* TASKS AND EXERCISES
(1) Answer the following questions using the excerpt on record hot years:
(a) To what year does the NASA temperature record go back?
(b) With data up to 2014, what was the chance of the hot streak?
(c) How many times was the computer climate model run?
(2) Reproduce word for word the portion of the excerpt on record hot years that begins at the words "Well, the chances" and ends after "us the one-in-13000 number.".
(3) Summarize the excerpt on record hot years in two sentences.

* SOURCE EXCERPT
──────

These are the numbers according to NASA and include measurements taken on land and at sea in a record that goes back to the year 1880.

Now that’s a pretty remarkable run of hot years for an era when, according to the rusted-on professional climate science denialists, global warming was supposed to have stopped.

But what are the chances of getting a run of “hottest on record” years like that – 14 of the 16 hottest years all happening since 2000 – without all the extra greenhouse gases that humans have been judiciously stockpiling in the atmosphere and oceans?

Well, the chances of this happening, climate scientist Professor Michael Mann tells me, are… wait for it…  one-in-13000.  Mann, of Penn State University, is the lead author of a new paper published in Nature’s Scientific Reports

The study takes in data up to 2014, when the chance of that hot streak was one-in-10000.  Since the study was submitted, Mann has re-run the numbers to include the new “hottest year” of 2015, giving us the one-in-13000 number.

The study looks at how likely (or unlikely) it would be that the planet could serve up a string of hot years without human influence.

There are several natural factors that can push global temperatures up or down, such as the amount of energy coming from the sun, the El Nino/La Nina cycle and volcanic eruptions.

Then of course, there’s the human influence – chiefly, the extra greenhouse gases in the atmosphere from burning fossil fuels and chopping down forests.

Mann and his colleagues took a computer climate model and ran it one million times, creating a series of “surrogate” climates from 1880 to 2014 allowing for a huge range of different background conditions. Then they looked at what those climates would look like if you only removed the greenhouse gases added by human activity.

──────

* RECORDS

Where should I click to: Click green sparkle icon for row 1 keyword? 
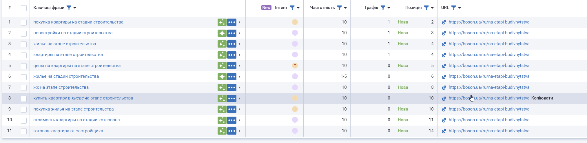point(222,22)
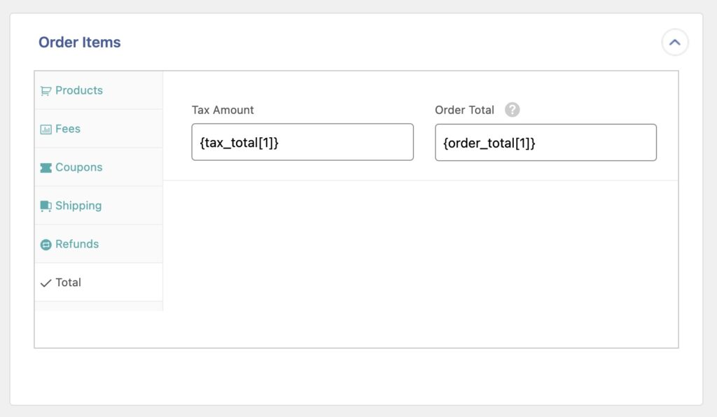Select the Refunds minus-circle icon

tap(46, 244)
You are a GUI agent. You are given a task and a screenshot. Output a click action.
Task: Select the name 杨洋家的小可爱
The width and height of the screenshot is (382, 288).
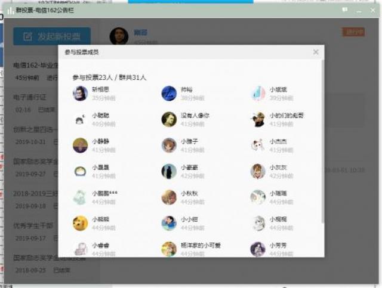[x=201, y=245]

──────

* SET OF ANSWERS
(1)
(a) 1880
(b) One-in-10000
(c) One million times

(2)
Well, the chances of this happening, climate scientist Professor Michael Mann tells me, are… wait for it…  one-in-13000.  Mann, of Penn State University, is the lead author of a new paper published in Nature’s Scientific Reports

The study takes in data up to 2014, when the chance of that hot streak was one-in-10000.  Since the study was submitted, Mann has re-run the numbers to include the new “hottest year” of 2015, giving us the one-in-13000 number.

(3) According to NASA, 14 of the 16 hottest years in a record going back to 1880 have occurred since 2000, and Professor Michael Mann of Penn State University, lead author of a new study, puts the chance of such a run without human influence at one-in-13000 once 2015 is included. Mann and his colleagues ran a computer climate model one million times to create surrogate climates from 1880 to 2014, then examined how those climates would look with only the human-added greenhouse gases removed.